AVS 64th International Symposium & Exhibition | |
Tandem MS Focus Topic | Monday Sessions |
Session TM+AS-MoM |
Session: | New Instrumentation Featuring Tandem MS |
Presenter: | Dušan Veličković, Pacific Northwest National Laboratory |
Authors: | D. Veličković, Pacific Northwest National Laboratory A.A. Carrell, Duke University R.K. Chu, Pacific Northwest National Laboratory D. Pelletier, Oak Ridge National Laboratory L. Paša-Tolić, Pacific Northwest National Laboratory D.J. Weston, Oak Ridge National Laboratory C.R. Anderton, Pacific Northwest National Laboratory |
Correspondent: | Click to Email |
Plant microbiomes represent a complex mix of interacting species with diverse physiologies and phylogenetic origins. Their functional outcomes are critical to biogeochemical cycles, yet measuring molecular (e.g., metabolite) exchange among interacting species is a major technical challenge. Traditional bulk metabolomic technologies are often limited in their ability to distinguish between molecules that remain localized within microbes and exuded molecules that are in proximity, thus often disregarding the multifaceted chemical exchange within and between interacting species. Mass spectrometry imaging (MSI) methodologies have been recently adopted to visualize the flow of metabolites produced by agar-supported microbial colonies. Several ionization modalities are suitable for MSI of microbial communities, with matrix-assisted laser desorption/ionization (MALDI) being most commonly used. When coupled with ultra-high resolution mass analyzers (e.g., Fourier transform ion cyclotron resonance mass spectrometers; FTICR-MS), these imaging sources offer the high mass resolution and accuracy needed for putative identification of metabolites in individual pixels in the image. However, orthogonal methodologies (e.g., tandem MS) are often required for confident metabolite identification.

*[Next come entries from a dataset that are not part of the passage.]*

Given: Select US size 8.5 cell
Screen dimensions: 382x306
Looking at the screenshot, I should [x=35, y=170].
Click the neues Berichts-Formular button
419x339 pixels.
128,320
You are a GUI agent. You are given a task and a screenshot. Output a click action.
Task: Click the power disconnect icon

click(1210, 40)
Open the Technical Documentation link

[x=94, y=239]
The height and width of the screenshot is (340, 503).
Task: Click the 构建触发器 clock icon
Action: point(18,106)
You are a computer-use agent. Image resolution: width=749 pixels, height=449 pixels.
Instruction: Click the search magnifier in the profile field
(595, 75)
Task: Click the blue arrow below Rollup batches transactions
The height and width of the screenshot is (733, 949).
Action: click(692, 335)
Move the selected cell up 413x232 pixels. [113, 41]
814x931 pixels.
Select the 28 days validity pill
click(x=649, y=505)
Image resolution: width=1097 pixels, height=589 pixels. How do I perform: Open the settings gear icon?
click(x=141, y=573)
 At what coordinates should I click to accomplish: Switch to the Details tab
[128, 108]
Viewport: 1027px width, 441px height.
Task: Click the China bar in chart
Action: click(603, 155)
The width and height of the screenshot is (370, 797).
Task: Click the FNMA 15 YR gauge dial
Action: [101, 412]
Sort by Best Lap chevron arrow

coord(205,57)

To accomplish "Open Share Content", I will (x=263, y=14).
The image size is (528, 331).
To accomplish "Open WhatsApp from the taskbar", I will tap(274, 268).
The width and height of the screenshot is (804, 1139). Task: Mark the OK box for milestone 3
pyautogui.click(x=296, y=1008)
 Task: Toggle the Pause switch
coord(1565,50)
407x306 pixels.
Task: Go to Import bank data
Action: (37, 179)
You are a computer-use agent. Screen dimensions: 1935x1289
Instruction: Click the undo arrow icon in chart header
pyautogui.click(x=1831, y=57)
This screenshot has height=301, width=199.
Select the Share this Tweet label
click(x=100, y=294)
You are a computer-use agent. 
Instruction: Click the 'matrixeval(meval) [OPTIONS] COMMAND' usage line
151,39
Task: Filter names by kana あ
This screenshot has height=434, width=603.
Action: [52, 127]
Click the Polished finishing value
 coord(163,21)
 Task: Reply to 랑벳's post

Herein, we explored the interactions within a tripartite system of moss, cyanobacteria, and fungus using a multimodal imaging strategy, which employs liquid extraction surface analysis (LESA) tandem MSI to examine previously MALDI imaged samples. This method improved exometabolite identification confidence by preserving spatial dimensionality in the tandem MS experiment. Specifically, we found the combination of these two imaging modalities generated very congruent mass spectral information, providing the link between highly accurate structural information offered by LESA and high spatial resolution attainable by MALDI. Finally, FTICR-based secondary ion mass spectrometry provided new insights into tripartite community using correlative fragment data (SIMS and LESA-MS/MS), while delivering higher lateral resolution MS images. These multimodal imaging results offer detail metabolic insights into a moss, cyanobacterium, and fungus in isolation and when in a tripartite symbiosis.